Tutto nasce dall’operazione “rompiballe”, così è stata chiamata l’inchiesta della Procura di Napoli: seicento e oltre pagine di ordinanza in cui compaiono intercettazioni del tono che potete leggere qui sopra. Il solito spaccato che emerge dalle intercettopoli in cui periodicamente si incappa. Conversazioni quantomeno imbarazzanti, per chi si ritrova in quei brogliacci:
l’indagine raccoglie ore e ore di conversazioni intercettate, e una una delle voci più ascoltate è quella di Marta Di Gennaro, il nome di maggior rilievo nell’elenco degli arrestati. È lei che il 28 giugno 2007 telefona a Bertolaso dopo aver una riunione sulla discarica di Terzigno, e gli riferisce ciò che ha detto ai suoi interlocutori: «Noi stiamo parlando di una discarica da truccare e voi ci dovete aiutare»

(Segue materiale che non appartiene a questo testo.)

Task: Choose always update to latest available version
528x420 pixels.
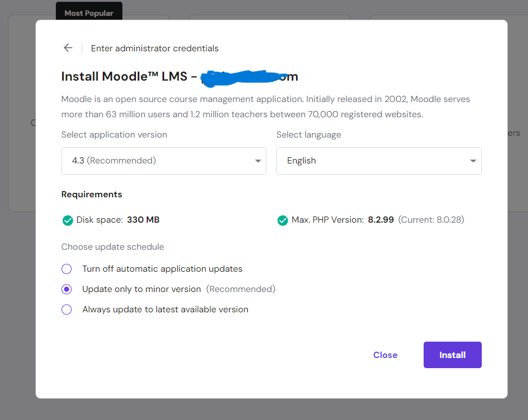Action: [67, 310]
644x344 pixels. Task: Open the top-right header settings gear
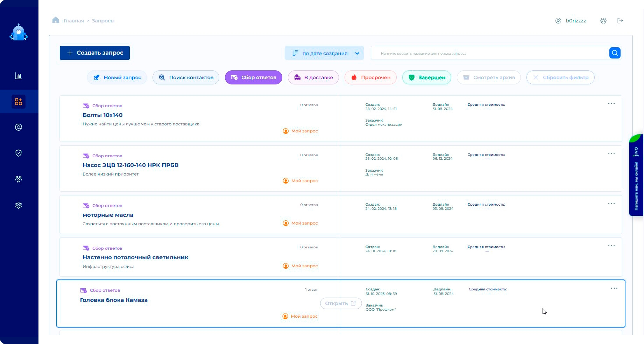pos(603,21)
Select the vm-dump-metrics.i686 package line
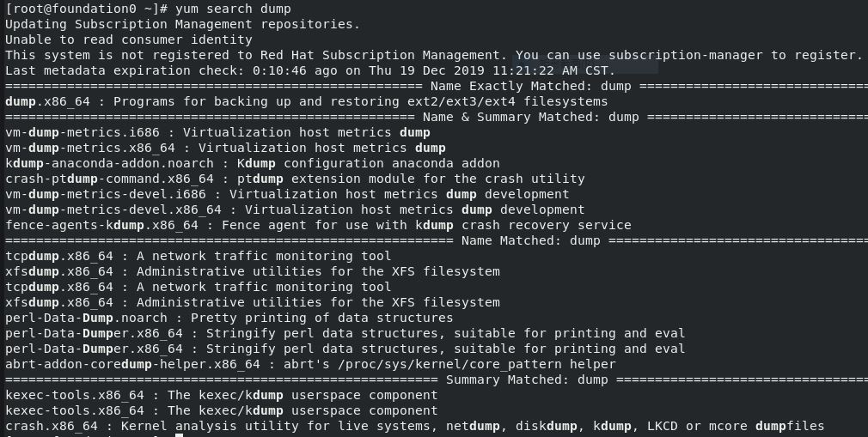 point(217,133)
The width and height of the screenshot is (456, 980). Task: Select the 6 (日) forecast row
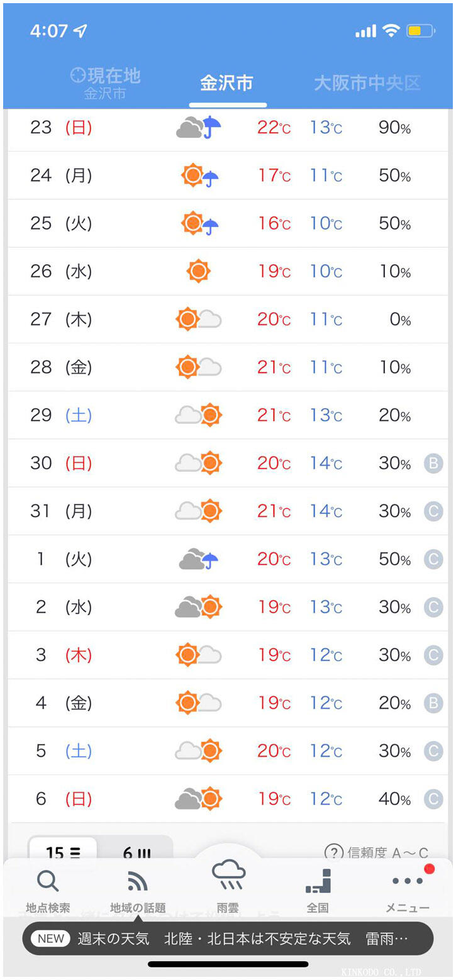coord(228,799)
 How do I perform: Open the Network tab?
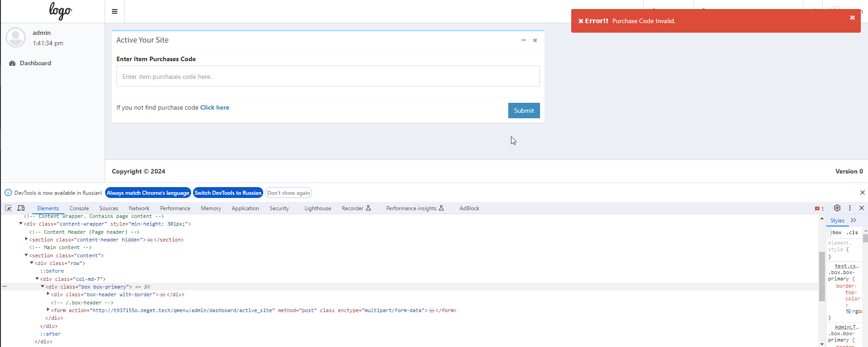coord(139,208)
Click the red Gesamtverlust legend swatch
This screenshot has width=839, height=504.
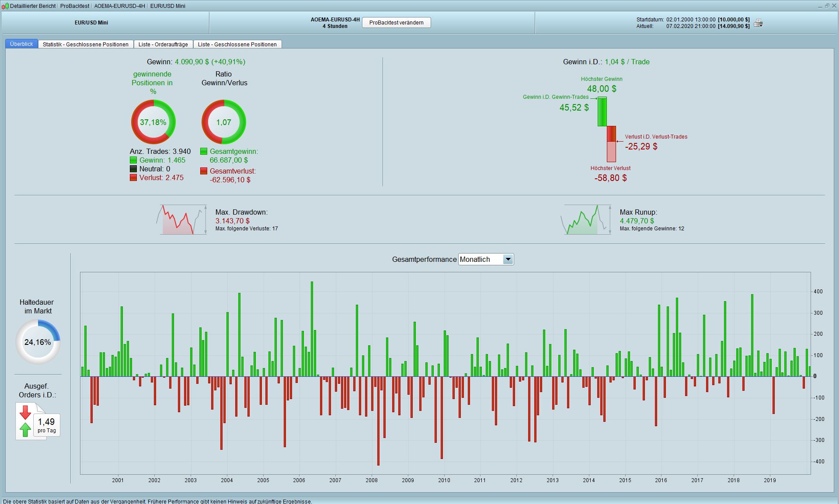tap(204, 171)
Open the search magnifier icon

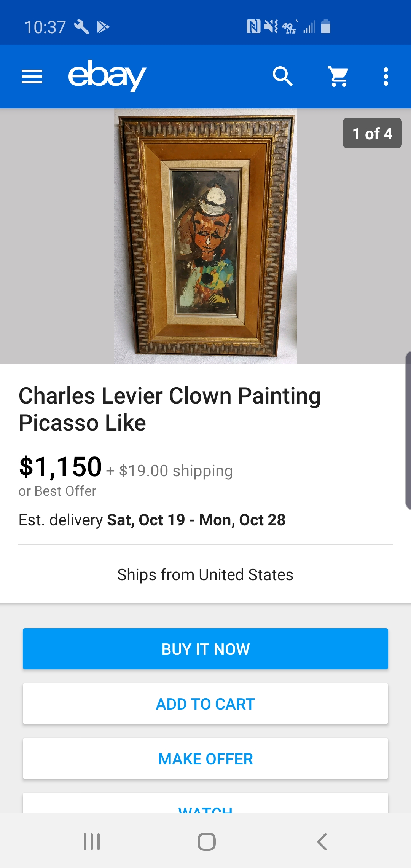(282, 77)
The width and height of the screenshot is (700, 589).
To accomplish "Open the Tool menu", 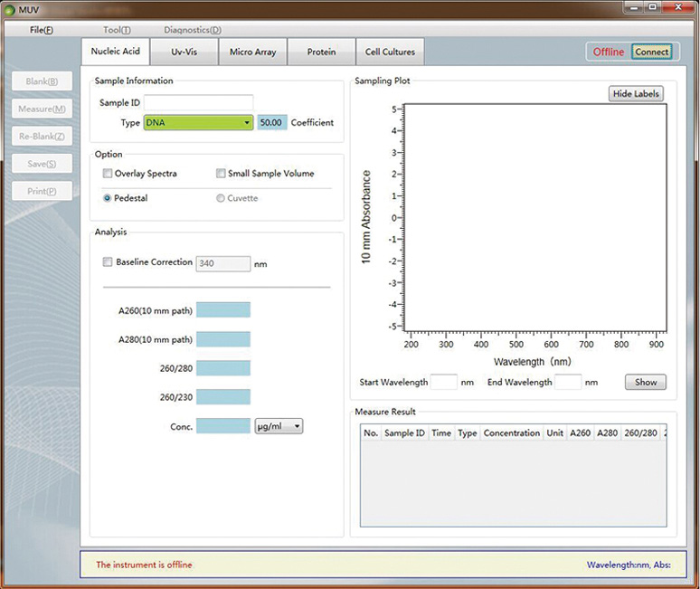I will [x=117, y=30].
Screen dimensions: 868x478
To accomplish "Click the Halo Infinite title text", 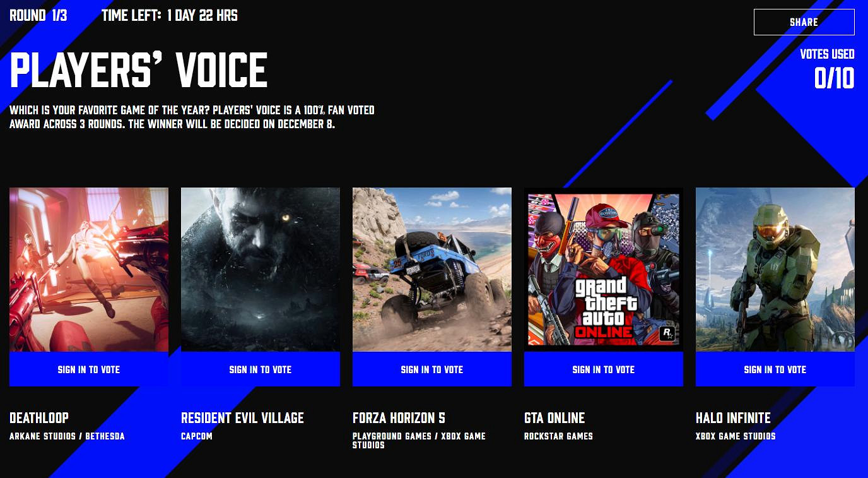I will tap(733, 418).
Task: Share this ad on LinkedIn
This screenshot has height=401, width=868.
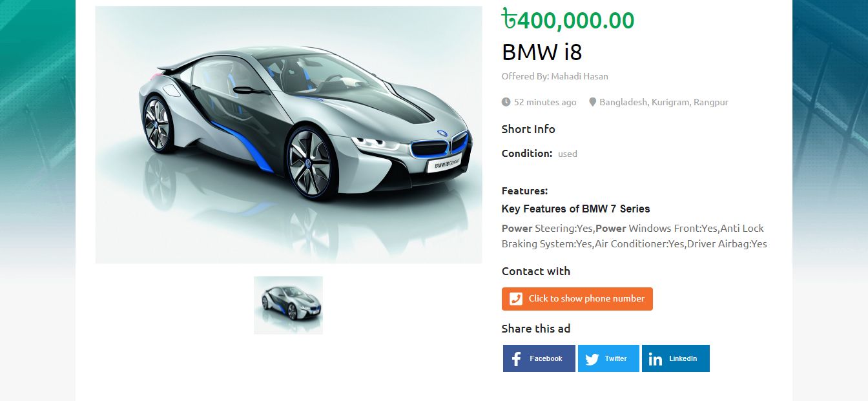Action: click(676, 358)
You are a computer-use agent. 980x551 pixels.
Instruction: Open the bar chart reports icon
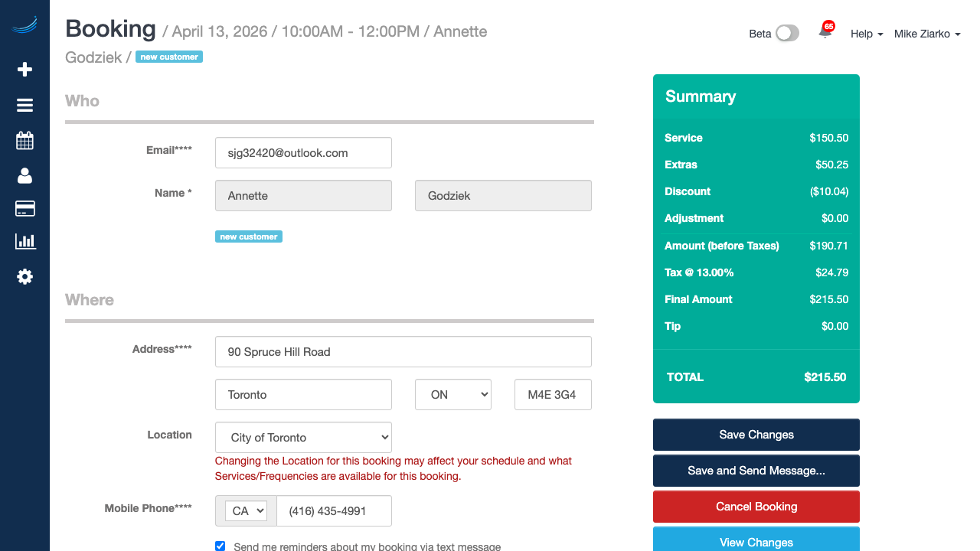coord(25,242)
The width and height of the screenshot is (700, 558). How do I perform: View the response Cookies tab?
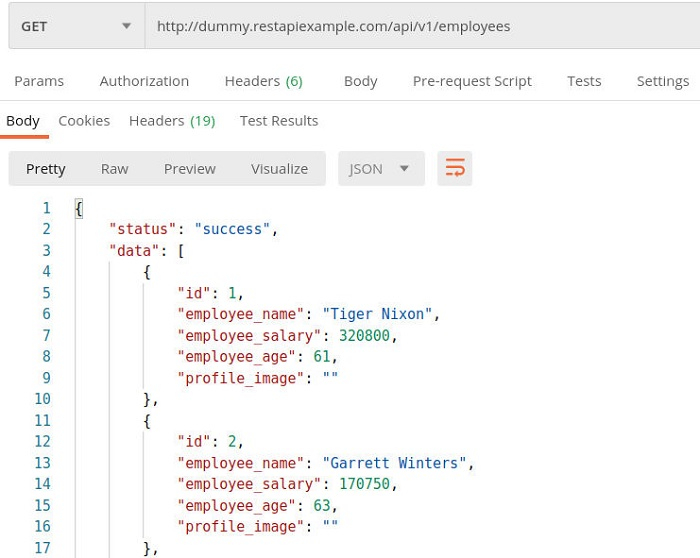(x=84, y=121)
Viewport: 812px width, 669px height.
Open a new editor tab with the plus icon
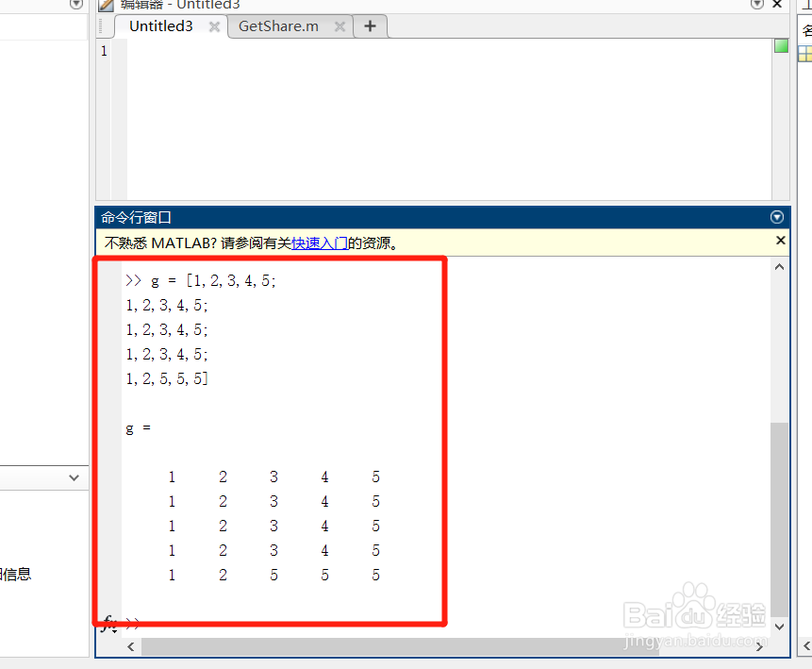click(x=370, y=25)
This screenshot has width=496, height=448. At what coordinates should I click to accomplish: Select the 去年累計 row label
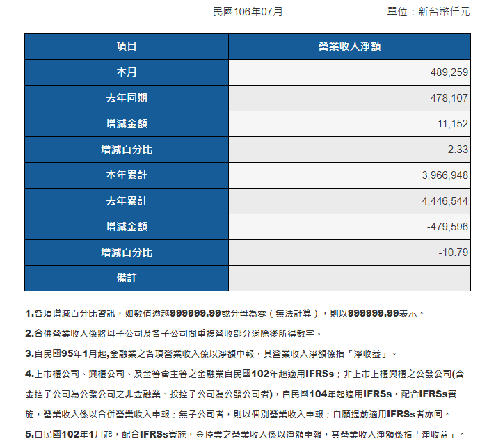pyautogui.click(x=127, y=201)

Su questo link a Dagospia potete vedere cme i principali quotidiani abbiano aperto sull’inchiesta che ha colpito la task force antirifiuti.
sirio60
28 gen 2011 - 14:32 - #1La puzza non è solo quella delle ecoballe, ma anche quella di un giornalismo volto a screditare tutti e tutto, mettendo alla berlina alcuni soggetti mirati ( magistratura?), analizzando con una metodicità maniacale, una semplice telefonata.
Come mai, Bassolino, Jervolino, non sono stati cacciati?????
Forse non si trova uno straccio di telefonata???????
Ah … dimenticavo, forse per loro non era neppure un problema!!!!!!!!!